Problem requirements:
Take the line with "The height and width of the screenshot is (840, 1426)." and the rest of the lines after it, to the end of the entries, and restate them exactly.

Source data:
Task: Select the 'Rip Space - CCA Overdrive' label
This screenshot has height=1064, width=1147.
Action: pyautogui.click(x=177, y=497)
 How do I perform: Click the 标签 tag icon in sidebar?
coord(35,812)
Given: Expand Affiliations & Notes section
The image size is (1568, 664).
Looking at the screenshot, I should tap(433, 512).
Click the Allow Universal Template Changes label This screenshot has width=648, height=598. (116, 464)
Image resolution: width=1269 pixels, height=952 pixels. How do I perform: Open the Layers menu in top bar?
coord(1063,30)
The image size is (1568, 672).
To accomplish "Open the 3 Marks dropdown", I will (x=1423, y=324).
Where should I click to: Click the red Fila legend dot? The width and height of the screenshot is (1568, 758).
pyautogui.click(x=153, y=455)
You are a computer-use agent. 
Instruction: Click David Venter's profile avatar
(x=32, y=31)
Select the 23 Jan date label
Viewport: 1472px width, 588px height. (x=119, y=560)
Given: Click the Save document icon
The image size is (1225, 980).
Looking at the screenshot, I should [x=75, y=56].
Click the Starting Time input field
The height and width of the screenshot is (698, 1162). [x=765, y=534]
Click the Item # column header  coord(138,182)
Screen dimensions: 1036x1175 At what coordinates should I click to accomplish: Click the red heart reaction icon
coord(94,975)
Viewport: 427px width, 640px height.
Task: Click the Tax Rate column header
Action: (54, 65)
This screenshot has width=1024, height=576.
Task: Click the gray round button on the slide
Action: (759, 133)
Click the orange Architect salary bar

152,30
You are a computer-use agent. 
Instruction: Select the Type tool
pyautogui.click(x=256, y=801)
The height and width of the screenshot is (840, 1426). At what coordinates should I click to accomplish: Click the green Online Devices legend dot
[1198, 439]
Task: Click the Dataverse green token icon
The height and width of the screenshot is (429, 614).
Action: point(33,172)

The answer:
The height and width of the screenshot is (840, 1426). At what coordinates should I click to accomplish: Click the green Online Devices legend dot
[1198, 439]
Task: Click the Dataverse green token icon
The height and width of the screenshot is (429, 614).
Action: point(33,172)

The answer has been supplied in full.